#### WORK TASK:
Copying nothing before it, reproduce the line that holds "[Facebook] (20, 1904)" and every line after it in the data, exactly.

#### EXERCISE MATERIAL:
Content starts

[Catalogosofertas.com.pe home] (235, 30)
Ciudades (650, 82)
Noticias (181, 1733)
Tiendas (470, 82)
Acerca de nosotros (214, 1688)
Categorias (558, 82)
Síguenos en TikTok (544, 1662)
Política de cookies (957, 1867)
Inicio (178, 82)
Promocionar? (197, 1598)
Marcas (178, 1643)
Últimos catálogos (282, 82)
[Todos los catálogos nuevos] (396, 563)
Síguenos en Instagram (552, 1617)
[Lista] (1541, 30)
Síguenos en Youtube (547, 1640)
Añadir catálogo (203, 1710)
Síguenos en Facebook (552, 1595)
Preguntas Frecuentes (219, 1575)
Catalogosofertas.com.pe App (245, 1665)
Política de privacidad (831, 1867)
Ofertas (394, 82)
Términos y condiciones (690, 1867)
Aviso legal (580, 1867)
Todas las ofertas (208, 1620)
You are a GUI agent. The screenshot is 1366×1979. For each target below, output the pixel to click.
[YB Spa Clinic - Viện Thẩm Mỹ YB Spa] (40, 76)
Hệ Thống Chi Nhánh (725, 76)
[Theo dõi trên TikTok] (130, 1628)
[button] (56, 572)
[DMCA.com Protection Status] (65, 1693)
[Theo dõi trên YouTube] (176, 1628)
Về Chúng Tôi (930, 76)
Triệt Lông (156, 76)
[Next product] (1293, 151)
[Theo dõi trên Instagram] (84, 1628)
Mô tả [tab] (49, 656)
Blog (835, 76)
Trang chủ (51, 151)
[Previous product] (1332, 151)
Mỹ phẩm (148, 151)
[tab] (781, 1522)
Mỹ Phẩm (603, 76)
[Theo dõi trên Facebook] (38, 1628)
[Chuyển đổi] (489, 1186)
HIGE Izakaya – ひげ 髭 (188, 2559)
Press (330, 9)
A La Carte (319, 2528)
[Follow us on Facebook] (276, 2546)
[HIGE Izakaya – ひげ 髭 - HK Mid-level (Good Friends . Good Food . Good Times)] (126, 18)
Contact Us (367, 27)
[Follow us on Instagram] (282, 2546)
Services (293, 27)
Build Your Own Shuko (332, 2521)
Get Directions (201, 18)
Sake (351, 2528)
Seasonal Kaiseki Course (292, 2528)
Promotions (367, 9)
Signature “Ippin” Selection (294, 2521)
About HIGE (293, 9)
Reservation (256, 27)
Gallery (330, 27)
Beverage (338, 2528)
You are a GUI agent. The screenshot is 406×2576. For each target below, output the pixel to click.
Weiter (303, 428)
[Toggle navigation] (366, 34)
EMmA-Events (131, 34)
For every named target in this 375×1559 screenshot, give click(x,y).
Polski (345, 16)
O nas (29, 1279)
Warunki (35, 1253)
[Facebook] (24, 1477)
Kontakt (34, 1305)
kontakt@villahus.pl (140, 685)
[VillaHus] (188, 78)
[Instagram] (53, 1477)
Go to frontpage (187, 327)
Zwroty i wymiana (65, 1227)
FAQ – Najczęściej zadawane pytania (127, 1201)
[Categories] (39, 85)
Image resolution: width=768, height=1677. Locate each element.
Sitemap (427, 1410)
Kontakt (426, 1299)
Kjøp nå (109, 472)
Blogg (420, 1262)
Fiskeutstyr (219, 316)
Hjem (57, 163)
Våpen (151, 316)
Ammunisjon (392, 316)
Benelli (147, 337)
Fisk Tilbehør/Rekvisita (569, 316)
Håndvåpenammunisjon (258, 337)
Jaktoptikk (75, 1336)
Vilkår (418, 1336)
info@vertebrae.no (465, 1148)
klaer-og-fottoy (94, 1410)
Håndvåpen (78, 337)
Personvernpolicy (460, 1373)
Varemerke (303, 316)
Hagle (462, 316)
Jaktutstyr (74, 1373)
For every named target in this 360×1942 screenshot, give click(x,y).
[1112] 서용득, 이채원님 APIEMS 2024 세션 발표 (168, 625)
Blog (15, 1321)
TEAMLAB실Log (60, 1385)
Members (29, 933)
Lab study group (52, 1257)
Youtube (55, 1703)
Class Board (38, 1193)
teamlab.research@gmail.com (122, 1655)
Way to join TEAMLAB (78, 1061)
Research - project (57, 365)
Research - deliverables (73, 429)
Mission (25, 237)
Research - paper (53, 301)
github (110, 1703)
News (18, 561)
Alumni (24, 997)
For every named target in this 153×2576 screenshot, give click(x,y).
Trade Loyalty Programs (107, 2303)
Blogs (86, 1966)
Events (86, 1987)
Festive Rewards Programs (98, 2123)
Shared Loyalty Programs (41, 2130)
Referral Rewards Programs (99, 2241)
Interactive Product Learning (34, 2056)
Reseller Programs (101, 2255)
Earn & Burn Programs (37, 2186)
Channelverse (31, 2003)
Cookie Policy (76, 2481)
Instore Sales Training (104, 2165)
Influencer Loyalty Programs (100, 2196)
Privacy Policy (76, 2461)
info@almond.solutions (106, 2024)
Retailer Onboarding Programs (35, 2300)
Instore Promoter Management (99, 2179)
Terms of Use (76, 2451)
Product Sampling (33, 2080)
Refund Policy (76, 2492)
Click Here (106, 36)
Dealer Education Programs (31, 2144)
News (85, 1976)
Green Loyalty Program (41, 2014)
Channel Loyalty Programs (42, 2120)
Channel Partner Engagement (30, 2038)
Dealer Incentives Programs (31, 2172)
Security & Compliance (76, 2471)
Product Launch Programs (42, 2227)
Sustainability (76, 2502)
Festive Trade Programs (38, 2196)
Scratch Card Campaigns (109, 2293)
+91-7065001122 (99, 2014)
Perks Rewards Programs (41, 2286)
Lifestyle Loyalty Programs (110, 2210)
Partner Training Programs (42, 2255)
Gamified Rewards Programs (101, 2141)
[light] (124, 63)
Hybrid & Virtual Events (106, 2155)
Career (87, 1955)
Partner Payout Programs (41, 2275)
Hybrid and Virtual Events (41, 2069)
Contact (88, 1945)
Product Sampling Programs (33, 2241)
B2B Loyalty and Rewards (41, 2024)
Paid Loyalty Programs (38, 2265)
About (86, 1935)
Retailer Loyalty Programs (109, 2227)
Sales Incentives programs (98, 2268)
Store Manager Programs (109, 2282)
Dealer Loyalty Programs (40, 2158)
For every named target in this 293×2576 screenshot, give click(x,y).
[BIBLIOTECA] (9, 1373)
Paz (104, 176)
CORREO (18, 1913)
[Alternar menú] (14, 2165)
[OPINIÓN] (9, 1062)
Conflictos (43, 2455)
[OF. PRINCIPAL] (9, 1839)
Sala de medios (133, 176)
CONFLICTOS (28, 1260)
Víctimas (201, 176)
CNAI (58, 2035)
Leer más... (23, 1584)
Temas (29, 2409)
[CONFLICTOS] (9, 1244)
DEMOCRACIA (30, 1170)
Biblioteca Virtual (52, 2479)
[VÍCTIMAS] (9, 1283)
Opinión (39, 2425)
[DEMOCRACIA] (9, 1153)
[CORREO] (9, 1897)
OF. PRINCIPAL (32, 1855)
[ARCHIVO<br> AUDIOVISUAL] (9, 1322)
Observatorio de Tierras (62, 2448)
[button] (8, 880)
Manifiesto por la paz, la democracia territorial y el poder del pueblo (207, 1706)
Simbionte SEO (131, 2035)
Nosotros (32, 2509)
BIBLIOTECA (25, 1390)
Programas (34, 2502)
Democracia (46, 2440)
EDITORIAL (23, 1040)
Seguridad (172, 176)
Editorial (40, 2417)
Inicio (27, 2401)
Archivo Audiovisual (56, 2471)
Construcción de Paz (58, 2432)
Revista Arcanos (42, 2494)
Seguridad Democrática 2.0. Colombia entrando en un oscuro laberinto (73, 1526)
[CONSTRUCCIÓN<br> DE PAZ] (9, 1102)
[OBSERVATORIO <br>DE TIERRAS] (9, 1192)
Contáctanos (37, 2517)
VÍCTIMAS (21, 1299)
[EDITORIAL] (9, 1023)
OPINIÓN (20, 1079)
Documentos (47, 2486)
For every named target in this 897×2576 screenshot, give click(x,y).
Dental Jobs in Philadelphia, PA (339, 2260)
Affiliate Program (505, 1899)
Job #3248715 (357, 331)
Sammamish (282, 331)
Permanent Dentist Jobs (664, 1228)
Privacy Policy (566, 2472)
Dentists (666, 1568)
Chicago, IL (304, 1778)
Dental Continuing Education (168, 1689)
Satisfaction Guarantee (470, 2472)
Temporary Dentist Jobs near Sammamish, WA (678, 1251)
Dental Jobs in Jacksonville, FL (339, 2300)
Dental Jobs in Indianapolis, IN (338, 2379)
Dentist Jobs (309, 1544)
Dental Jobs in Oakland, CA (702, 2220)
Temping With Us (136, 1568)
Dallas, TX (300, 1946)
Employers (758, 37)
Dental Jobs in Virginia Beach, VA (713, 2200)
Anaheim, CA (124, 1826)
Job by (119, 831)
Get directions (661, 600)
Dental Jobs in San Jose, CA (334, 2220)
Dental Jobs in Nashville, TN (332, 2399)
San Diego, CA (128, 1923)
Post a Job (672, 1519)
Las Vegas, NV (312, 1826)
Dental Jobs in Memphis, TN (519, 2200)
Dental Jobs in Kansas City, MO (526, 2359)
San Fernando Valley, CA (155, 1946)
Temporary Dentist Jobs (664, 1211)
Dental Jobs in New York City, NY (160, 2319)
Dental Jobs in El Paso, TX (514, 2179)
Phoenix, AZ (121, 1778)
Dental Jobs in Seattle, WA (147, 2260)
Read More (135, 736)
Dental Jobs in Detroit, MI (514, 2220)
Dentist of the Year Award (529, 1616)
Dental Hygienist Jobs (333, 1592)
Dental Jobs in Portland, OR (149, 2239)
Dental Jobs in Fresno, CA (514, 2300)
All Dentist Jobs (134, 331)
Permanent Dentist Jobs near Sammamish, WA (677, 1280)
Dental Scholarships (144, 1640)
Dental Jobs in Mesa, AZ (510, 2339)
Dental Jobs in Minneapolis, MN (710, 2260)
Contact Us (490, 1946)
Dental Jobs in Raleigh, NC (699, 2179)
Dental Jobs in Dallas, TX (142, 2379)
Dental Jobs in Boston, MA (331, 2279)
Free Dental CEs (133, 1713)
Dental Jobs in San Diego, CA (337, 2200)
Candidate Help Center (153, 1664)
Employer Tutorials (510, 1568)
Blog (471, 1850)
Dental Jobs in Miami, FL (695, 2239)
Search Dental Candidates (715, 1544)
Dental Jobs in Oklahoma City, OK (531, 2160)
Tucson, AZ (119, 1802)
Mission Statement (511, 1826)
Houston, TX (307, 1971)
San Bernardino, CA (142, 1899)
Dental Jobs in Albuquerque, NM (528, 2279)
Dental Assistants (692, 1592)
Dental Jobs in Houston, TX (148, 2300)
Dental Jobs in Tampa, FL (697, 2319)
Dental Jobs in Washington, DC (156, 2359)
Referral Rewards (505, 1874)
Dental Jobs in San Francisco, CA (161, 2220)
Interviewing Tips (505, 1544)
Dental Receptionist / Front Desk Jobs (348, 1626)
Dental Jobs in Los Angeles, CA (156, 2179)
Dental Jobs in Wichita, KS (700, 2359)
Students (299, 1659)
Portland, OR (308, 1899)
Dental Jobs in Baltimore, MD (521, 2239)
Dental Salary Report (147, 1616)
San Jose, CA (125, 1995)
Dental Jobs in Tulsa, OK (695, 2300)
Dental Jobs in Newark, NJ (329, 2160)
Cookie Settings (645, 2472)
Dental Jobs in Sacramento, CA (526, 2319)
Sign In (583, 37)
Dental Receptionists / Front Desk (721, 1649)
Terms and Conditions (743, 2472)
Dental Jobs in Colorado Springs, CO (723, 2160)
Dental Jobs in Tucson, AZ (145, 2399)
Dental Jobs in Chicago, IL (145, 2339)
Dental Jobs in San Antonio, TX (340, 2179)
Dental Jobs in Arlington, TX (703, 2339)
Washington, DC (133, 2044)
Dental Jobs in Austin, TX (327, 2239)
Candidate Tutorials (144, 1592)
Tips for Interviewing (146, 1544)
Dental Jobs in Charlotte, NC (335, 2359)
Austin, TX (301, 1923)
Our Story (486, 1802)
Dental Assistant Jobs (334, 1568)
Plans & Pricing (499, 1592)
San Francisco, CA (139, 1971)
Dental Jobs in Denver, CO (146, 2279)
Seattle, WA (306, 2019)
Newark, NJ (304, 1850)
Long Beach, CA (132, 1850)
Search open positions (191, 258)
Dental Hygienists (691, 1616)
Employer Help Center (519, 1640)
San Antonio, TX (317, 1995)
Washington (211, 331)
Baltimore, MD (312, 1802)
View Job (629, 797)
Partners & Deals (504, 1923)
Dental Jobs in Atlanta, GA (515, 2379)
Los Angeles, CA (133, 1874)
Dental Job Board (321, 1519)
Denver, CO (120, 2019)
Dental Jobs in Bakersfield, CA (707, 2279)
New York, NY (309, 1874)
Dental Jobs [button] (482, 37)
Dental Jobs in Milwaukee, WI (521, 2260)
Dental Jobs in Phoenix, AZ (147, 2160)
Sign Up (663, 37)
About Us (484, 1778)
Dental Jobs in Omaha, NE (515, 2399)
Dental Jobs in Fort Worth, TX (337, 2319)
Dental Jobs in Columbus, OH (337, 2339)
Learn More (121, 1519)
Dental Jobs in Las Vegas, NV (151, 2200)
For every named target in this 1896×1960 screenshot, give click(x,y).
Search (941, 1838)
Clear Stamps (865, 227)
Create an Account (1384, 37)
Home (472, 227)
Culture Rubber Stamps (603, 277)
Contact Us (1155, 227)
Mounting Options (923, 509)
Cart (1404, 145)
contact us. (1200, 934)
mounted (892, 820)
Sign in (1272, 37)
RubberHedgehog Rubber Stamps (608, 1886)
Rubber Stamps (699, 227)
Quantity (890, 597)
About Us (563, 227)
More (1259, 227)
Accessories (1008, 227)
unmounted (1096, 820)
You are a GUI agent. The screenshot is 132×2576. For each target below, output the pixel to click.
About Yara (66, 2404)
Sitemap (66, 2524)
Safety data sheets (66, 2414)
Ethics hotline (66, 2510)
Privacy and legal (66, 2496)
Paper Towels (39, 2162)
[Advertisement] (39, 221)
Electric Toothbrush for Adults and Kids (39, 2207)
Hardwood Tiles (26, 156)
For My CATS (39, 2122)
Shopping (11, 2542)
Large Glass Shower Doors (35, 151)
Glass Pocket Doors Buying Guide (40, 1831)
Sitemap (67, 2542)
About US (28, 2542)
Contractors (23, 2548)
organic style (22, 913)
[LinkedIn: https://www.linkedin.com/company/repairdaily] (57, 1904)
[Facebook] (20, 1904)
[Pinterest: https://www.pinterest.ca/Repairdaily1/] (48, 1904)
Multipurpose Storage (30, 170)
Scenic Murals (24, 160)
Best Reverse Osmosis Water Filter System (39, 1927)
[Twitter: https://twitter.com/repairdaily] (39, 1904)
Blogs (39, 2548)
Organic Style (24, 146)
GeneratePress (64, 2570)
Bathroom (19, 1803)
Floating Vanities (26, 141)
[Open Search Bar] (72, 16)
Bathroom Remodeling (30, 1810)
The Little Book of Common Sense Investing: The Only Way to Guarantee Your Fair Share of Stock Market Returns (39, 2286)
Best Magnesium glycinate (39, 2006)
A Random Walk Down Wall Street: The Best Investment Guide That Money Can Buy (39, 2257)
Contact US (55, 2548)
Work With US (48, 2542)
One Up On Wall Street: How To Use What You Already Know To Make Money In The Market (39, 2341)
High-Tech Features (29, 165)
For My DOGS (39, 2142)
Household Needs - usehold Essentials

Content ends

#### RESULT OF THIS TASK:
[Facebook] (20, 1904)
[Pinterest: https://www.pinterest.ca/Repairdaily1/] (48, 1904)
Multipurpose Storage (30, 170)
Scenic Murals (24, 160)
Best Reverse Osmosis Water Filter System (39, 1927)
[Twitter: https://twitter.com/repairdaily] (39, 1904)
Blogs (39, 2548)
Organic Style (24, 146)
GeneratePress (64, 2570)
Bathroom (19, 1803)
Floating Vanities (26, 141)
[Open Search Bar] (72, 16)
Bathroom Remodeling (30, 1810)
The Little Book of Common Sense Investing: The Only Way to Guarantee Your Fair Share of Stock Market Returns (39, 2286)
Best Magnesium glycinate (39, 2006)
A Random Walk Down Wall Street: The Best Investment Guide That Money Can Buy (39, 2257)
Contact US (55, 2548)
Work With US (48, 2542)
One Up On Wall Street: How To Use What You Already Know To Make Money In The Market (39, 2341)
High-Tech Features (29, 165)
For My DOGS (39, 2142)
Household Needs - usehold Essentials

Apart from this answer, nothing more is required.